After the rule of Zeta was handed to Đurađ, his youngest brother, Staniša, with no chance to succeed his father, Ivan, went to Constantinople and converted to Islam, receiving the name of Skender. As a loyal servant of the Sultan, Staniša became the Sanjak-bey of Shkodra. His brothers, Đurađ and Stefan II, continued the struggle against the Ottomans. The historical facts are unclear and disputed, but it seems that the Venetians, frustrated by their inability to subdue the House of Crnojević to their interests, managed to kill Stefan II and deceitfully sent Đurađ to Constantinople. Principally, Đurađ visited Venice to work on the wide anti-Ottoman campaign but was kept in captivity for some time while Stefan II was defending Zeta against the Ottomans. It is likely that upon his return to Zeta, Đurađ was kidnapped by the Venetian agents and sent to Constantinople under the accusation that he had been organizing a Holy War against Islam. There are some unreliable claims that Đurađ was given Anatolia to rule, but in any case, the reports about Đurađ's whereabouts ceased after 1503.

==Aftermath==

After the death of Đurađ Crnojević, Zeta was ruled by his brother Stefan II, an Ottoman vassal. This marked the beginning of the end of the Crnojević family as rulers of Zeta. Zeta was administratively part of the Sanjak of Scutari from 1499 to 1514. During this period, while Brda and North-West of Montenegro were nominally independent, the part of Zeta under Mount Lovćen remained entirely independent. By the end of the 15th century, Upper Zeta comprised the nahije of Katun, Rijeka, Crmnica, and Lješ. In 1514, the Sanjak of Montenegro was established by order of Sultan Bayezid II; it was a separate sanjak with parts that were previously in the Sanjak of Scutari. Ivan Crnojević's son Staniša converted to Islam and became "Skenderbeg" and was chosen as the first sanjakbey and governed the sanjak until 1528. Despite Skenderbeg's emphasized cruelty, Ottomans did not have real power in Zeta.
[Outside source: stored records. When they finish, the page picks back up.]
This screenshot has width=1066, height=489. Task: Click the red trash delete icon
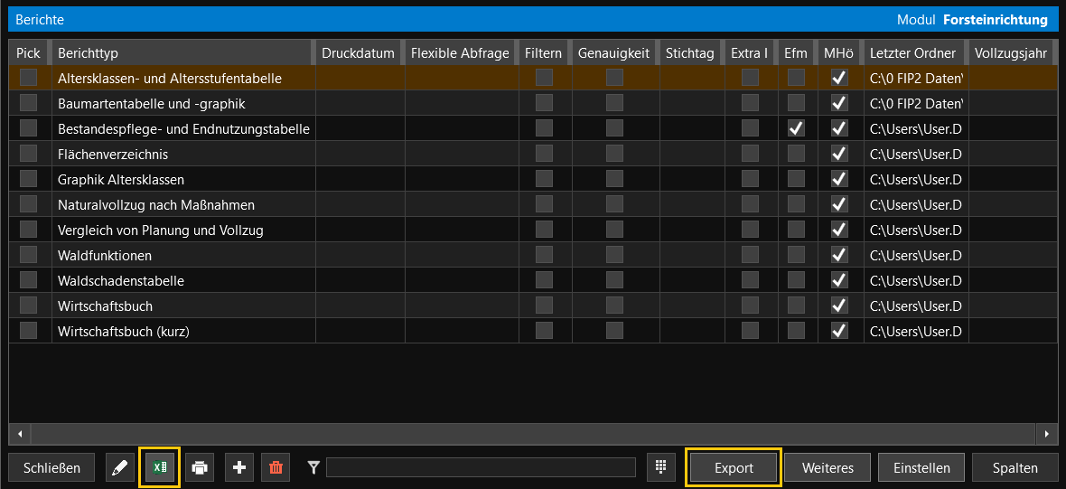tap(276, 467)
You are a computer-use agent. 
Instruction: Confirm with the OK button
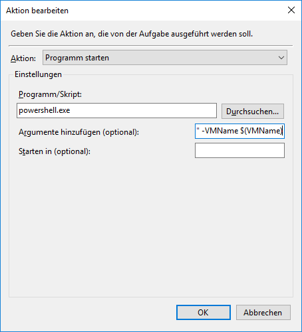(204, 313)
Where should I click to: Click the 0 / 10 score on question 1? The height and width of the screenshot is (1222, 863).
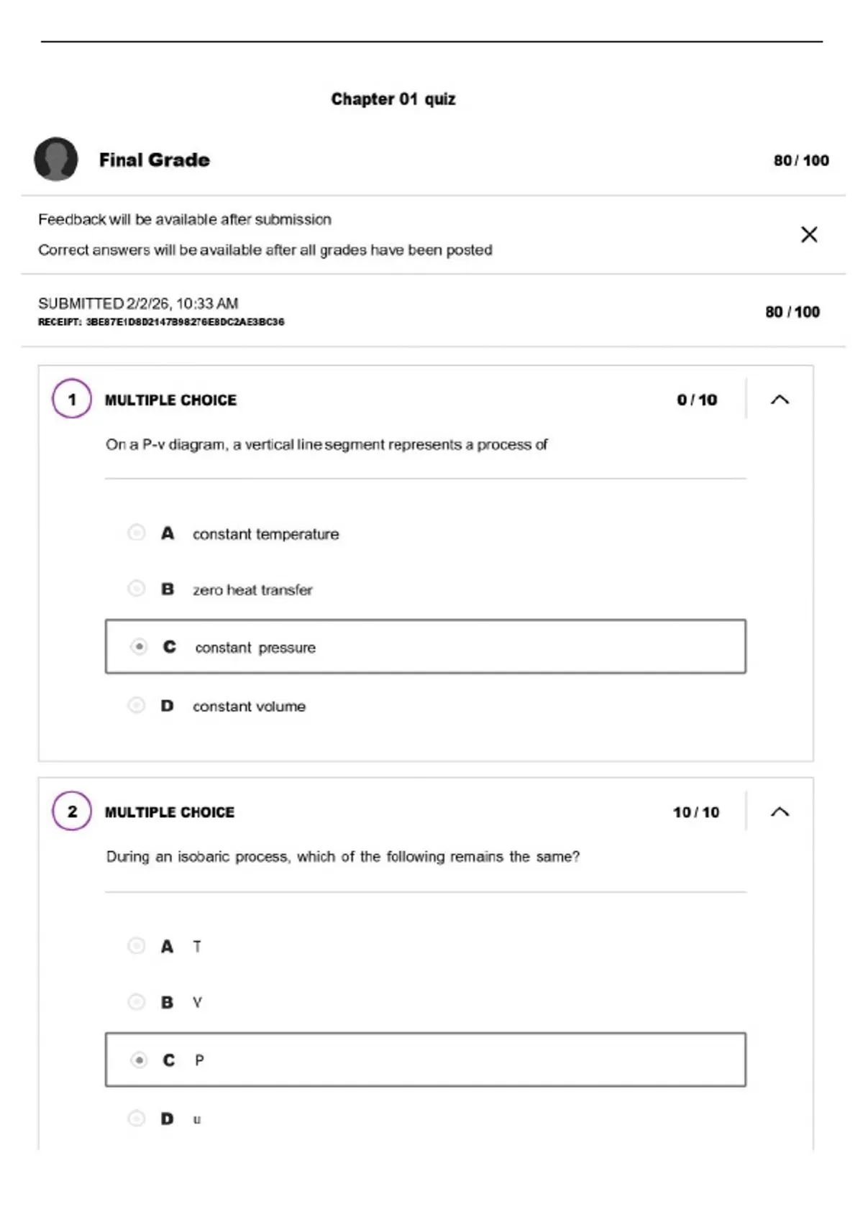click(697, 400)
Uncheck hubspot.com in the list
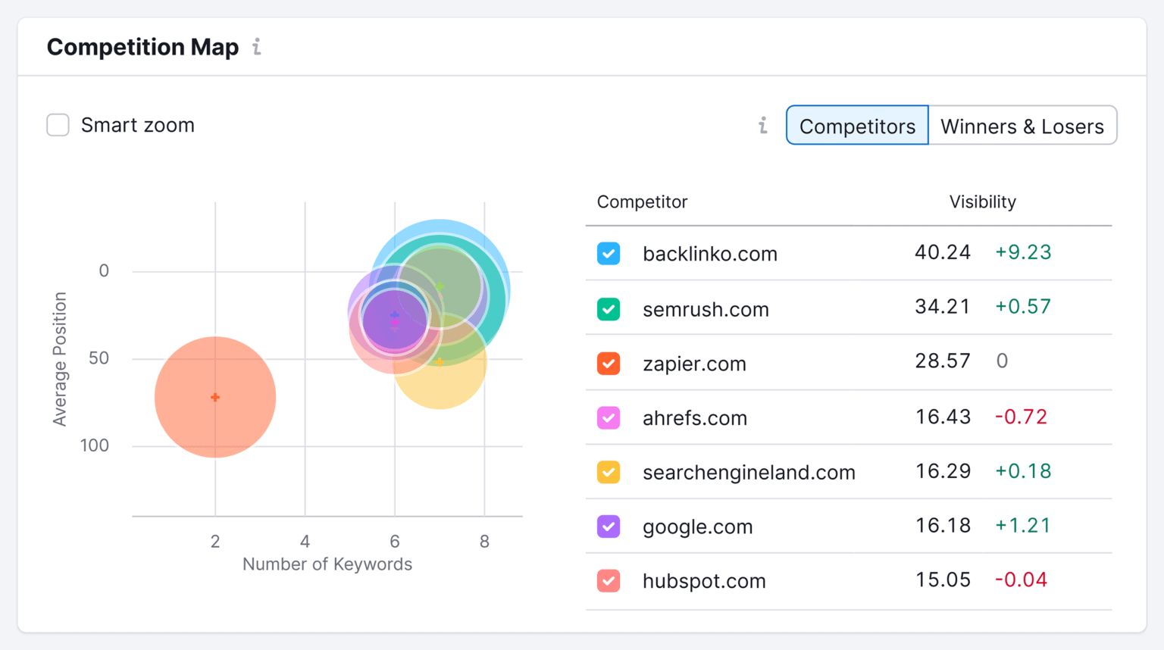 (609, 580)
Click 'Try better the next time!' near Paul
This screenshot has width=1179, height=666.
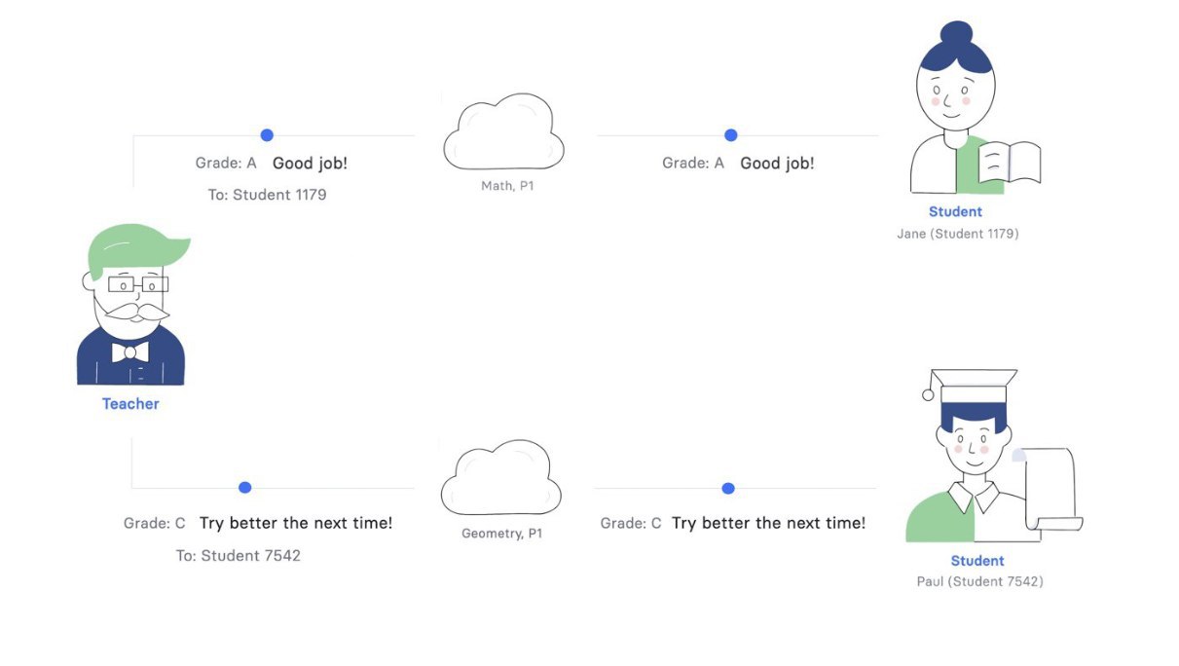pos(768,523)
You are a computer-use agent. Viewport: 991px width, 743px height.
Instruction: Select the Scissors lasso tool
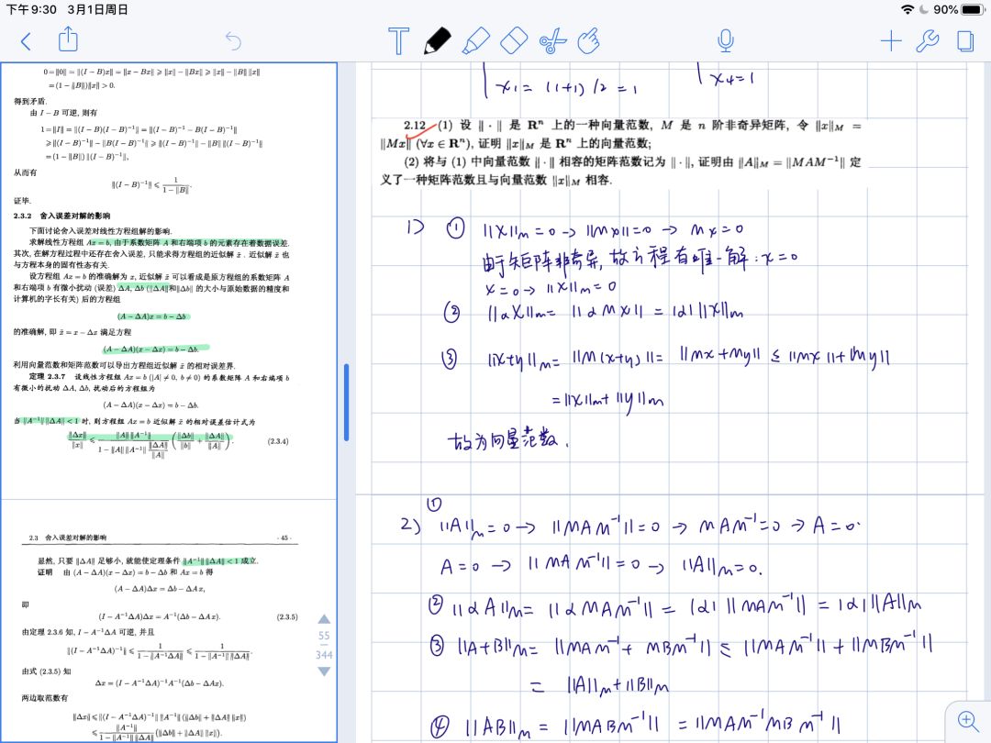[551, 40]
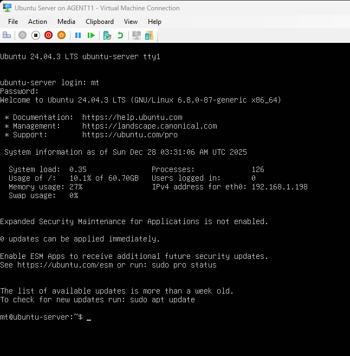Open the Clipboard menu
The width and height of the screenshot is (350, 356).
[100, 22]
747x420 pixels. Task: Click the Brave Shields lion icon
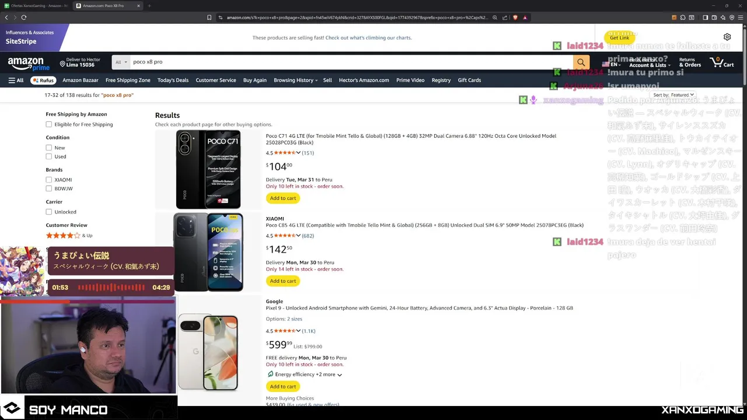click(x=515, y=18)
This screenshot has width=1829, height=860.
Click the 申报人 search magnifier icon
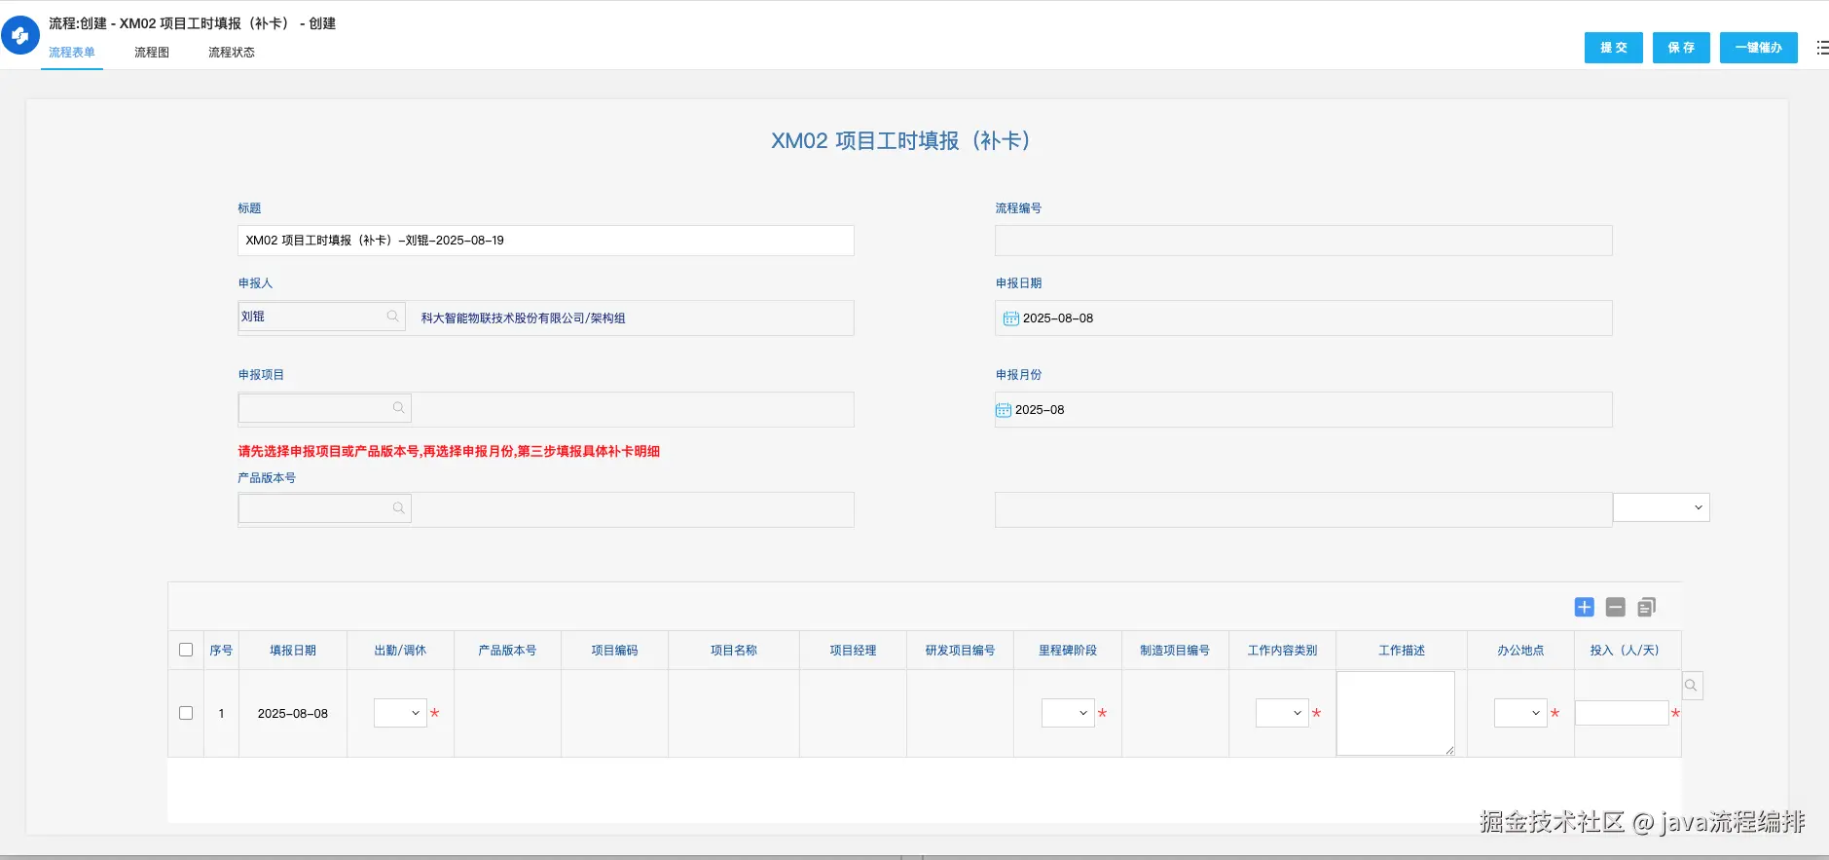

The real power was in the hands of tribal heads. From 1534 onwards, there is no more mention of the Crnojevićs in Zeta. They reappeared in history as Čarnojevićs; the most prominent member was Arsenije III Čarnojević (1633–1706).

Zeta was turned into a theocratic state by the Metropolitans of Zeta in 1516 when the last of the Crnojevićs ceded power to the bishop of Cetinje and retired to live in Venice. In Zeta, the position of the Metropolitan (vladika, or prince-bishop) substituted leadership of Zeta, and brought stability. The link between church and state elevated it in the eyes of the peasantry, gave it an institutionalized form of succession that prevented its becoming a matter of contest between minor chieftains, and excluded the possibility of compromising alliances with the Ottomans. Upper Zeta later became known as "Montenegro" (meaning black mountain) because the mountain realm, though isolated, was visible to Venetian-speaking merchants and seamen operating out of the ports of Cattaro and Ragusa on the Dalmatian coast. Indeed, access to the region was only possible by way of the perilous Steps of Cattaro that twist their way steeply into the dark, forbidding mountains above the town. The Ottomans had controlled a part of Zeta since 1498, that was known as the Sanjak of Montenegro, the Republic of Venice controlled the Bay of Cattaro and the Vladikas of Montenegro controlled the rest.